So we need to use Amazon S3 for persistent storage of uploads.

Return to the Amazon Web Services console.

From the Amazon Web Services control panel, click on S3. Then click "Create Bucket."

Choose a bucket name (the same as your beanstalk environment is nice but not mandatory) and a region (definitelyu the same as your beanstalk environment). Then click "Create."

Regarding the APOS_S3_REGION setting: you'll need to look this up in the AWS regions table (it's halfway down the page, "Amazon API Gateway"). Use the value in the "Region" column corresponding to the "Region Name" you chose.

Now test it without Beanstalk, on your local machine, by setting the environment variables just for one run of your site (the trailing \ characters are there to allow us to break one command line over multiple lines for readability in the bash shell):

APOS_S3_BUCKET=YOUR-bucket-name \
APOS_S3_SECRET=YOUR-s3-secret \
APOS_S3_KEY=YOUR-s3-key \
APOS_S3_REGION=YOUR-chosen-region \
node app

Upload an image to your site, then right-click it and inspect the image URL. It should be on an Amazon S3 server at this point, not localhost.

"What if I want to use an S3-compatible service that isn't run by Amazon?" You can set the APOS_S3_ENDPOINT variable to a complete hostname. If you do, you should not set APOS_S3_REGION.

Adding the S3 variables to Elastic Beanstalk

Return to the Elastic Beanstalk console. Once again, click on your environment, then "Software," then "Modify." Under "Environment Properties," add these name/value pairs:

APOS_S3_BUCKET YOUR-bucket-name
APOS_S3_SECRET YOUR-s3-secret
APOS_S3_KEY YOUR-s3-key
APOS_S3_REGION YOUR-chosen-region

From here on out, all of your media uploads will go to S3 and persist there.

If you have existing files for this website and are migrating them into S3, you can upload them to the appropriate path in your bucket. The AWS CLI can do it:

aws s3 cp --recursive ./public/uploads/ s3://YOUR-bucket-name/

Minifying assets

The site can work with Elastic Beanstalk at this point, but performance will be poor because CSS and JavaScript files are not "minified" (combined to save space). We need to generate minified files in our dev environment in such a way that ELastic Beanstalk's EC2 instances can access them after deployment.

Apostrophe generates minified files with the apostrophe:generation task. For simple single-server deployments we usually just run apostrophe:generation in production, but this doesn't work for Elastic Beanstalk because every instance gets its own, temporary local files and we want every instance to see copies of the same exact assets. You'll encounter the same issue with most other cloud hosting services.

So we'll build an "asset bundle" on our dev machine:

APOS_MINIFY=1 node app apostrophe:generation --create-bundle=prod-bundle

IMPORTANT: the APOS_MINIFY environment variable is OVERRIDDEN by any setting you may have made for the minify option when configuring the apostrophe-assets module. If you want to use the environment variable, DO NOT set the option in your code.

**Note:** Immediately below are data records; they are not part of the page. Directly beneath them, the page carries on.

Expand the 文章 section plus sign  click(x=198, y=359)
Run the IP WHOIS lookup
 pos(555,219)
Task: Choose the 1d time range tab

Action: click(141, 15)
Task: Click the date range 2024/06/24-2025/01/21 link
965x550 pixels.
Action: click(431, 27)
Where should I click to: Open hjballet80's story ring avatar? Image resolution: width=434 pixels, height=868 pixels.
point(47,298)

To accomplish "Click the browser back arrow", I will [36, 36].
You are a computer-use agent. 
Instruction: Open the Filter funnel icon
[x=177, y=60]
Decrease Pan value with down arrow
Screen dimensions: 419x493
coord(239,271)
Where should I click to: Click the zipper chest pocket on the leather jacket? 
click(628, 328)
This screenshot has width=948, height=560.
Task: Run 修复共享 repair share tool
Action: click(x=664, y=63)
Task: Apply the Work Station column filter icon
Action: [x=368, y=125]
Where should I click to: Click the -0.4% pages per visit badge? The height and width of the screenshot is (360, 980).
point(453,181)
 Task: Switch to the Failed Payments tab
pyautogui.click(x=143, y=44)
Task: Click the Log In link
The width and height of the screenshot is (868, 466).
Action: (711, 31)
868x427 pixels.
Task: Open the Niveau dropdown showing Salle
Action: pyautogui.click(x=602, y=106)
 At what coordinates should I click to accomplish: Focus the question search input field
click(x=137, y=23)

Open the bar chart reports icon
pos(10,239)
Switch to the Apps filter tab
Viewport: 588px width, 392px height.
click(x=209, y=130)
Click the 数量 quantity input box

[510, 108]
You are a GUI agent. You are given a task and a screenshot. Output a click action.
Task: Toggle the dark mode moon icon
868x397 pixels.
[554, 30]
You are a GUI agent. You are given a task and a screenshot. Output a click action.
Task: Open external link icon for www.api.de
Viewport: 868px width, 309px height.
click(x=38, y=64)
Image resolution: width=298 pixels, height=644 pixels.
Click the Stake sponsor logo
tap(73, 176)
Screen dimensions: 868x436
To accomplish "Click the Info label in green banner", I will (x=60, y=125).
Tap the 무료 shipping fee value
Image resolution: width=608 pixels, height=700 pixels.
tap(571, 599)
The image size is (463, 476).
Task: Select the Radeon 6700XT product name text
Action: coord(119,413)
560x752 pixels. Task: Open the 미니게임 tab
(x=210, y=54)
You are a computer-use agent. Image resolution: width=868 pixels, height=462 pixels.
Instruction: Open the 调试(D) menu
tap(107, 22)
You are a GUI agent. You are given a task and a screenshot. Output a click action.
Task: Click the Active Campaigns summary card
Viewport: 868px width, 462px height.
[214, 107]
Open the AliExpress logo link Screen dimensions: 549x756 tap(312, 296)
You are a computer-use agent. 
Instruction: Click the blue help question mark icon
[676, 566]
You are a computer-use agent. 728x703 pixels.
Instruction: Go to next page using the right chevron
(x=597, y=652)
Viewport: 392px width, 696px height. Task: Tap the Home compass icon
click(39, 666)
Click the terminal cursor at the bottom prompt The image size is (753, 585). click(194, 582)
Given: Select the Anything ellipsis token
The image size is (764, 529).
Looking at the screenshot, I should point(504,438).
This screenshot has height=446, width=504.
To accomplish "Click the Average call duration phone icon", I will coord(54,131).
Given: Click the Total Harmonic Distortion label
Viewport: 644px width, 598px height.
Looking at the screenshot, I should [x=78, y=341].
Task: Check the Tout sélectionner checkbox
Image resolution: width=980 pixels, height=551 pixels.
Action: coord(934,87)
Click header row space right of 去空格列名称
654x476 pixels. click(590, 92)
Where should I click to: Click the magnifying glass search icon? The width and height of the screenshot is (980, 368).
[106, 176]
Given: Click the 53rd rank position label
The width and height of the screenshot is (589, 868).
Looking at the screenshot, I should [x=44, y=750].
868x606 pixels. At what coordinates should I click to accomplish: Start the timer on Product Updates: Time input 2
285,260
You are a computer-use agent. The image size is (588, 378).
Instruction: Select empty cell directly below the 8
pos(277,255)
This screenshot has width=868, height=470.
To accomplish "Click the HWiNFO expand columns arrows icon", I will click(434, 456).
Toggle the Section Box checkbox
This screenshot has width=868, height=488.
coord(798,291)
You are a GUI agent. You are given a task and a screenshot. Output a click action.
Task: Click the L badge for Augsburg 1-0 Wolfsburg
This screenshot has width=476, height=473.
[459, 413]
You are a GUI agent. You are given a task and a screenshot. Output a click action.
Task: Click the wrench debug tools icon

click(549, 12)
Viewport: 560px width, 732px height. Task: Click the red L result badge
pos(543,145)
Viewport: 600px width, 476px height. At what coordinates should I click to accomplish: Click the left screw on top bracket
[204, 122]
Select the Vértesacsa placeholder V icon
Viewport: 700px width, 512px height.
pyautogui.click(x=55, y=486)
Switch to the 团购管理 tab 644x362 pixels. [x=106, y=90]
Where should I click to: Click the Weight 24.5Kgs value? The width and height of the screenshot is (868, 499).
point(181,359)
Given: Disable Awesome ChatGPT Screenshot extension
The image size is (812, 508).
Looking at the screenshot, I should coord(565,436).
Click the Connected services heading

We're specifying APOS_MINIFY=1 as an environment variable to override the default behavior in a development environment, which is not to minify. As noted, if the option has been set explicitly in your code, the environment variable is ignored. So don't do that.

After a minute or so (especially the first time), you'll have a prod-bundle folder in your project.

VERY IMPORTANT: check your .gitignore file. If it it contains data on a line by itself, change this line to /data. Otherwise, you will be unable to commit a complete bundle to git, and Elastic Beanstalk will not deploy it properly. We have fixed this in the latest version of our boilerplate project.

It's OK to commit that folder to git (after FIRST checking for the .gitignore problem mentioned above). And it's a good idea to have a record of what was last deployed.

Telling Elastic Beanstalk to use the bundle

Let's set two more Elastic Beanstalk environment properties, via the Elastic Beanstalk console, following the same process we did earlier:

APOS_MINIFY 1
APOS_BUNDLE prod-bundle

The first will tell Apostrophe that we're using minified assets. The second tells Apostrophe what the bundle folder is called, so it can copy the assets from it just before starting up.

"Why does Apostrophe need to unpack assets each time an instance starts up?" Remember, every instance gets its own completely temporary and separate set of local files. Elastic Beanstalk deploys from local files, but we don't want to use minified files all the time in dev. In dev we also benefit from using live symbolic links to the asset folders of modules; but in production we want copies, for speed. The bundle strategy lets us keep the production assets in git without actually cluttering up the dev environment.

We're ready to deploy to Elastic Beanstalk!

Deploying to Elastic Beanstalk

Everything is in readiness! Commit your code changes so you don't lose track. Then type:

eb deploy

To push your latest code up to Elastic Beanstalk. You can follow the progress of the command.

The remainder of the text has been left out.